Below are the records; copy exactly the stretch from the line containing "Where should I click to: Click" through the line containing "Task: Switch to the Network tab", both ends included, and nothing else.

▶ [Data for the task]

================

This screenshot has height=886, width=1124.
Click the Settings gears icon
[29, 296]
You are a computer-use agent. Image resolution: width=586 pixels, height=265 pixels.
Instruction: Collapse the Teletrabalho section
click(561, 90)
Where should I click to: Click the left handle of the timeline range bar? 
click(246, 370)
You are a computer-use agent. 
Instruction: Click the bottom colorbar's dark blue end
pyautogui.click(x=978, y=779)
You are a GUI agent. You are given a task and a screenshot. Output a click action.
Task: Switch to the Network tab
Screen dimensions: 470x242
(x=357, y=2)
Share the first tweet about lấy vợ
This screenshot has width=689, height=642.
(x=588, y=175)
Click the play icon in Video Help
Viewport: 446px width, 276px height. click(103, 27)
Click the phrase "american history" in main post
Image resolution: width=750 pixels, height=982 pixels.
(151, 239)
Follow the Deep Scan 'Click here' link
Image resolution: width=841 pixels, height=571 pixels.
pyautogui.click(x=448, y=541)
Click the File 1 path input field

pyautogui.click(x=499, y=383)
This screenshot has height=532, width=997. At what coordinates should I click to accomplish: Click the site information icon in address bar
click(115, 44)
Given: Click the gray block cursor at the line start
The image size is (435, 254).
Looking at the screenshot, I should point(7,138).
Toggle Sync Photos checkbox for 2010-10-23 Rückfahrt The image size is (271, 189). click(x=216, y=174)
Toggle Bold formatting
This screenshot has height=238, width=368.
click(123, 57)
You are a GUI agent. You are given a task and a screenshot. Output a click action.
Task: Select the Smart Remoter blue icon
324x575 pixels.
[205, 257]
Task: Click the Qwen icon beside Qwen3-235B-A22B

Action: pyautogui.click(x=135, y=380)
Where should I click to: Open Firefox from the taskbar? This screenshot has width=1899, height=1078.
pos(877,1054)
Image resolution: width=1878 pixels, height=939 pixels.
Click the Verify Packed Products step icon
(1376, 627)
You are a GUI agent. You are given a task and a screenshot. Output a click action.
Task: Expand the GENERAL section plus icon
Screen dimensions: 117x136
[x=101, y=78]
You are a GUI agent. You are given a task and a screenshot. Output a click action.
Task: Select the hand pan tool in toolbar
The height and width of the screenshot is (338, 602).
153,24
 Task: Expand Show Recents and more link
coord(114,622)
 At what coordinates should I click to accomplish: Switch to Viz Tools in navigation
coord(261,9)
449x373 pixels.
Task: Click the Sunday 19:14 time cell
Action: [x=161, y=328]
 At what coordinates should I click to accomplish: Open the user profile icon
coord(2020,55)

================

▶ [Exercise output]
Where should I click to: Click the left handle of the timeline range bar? 
click(246, 370)
You are a computer-use agent. 
Instruction: Click the bottom colorbar's dark blue end
pyautogui.click(x=978, y=779)
You are a GUI agent. You are given a task and a screenshot. Output a click action.
Task: Switch to the Network tab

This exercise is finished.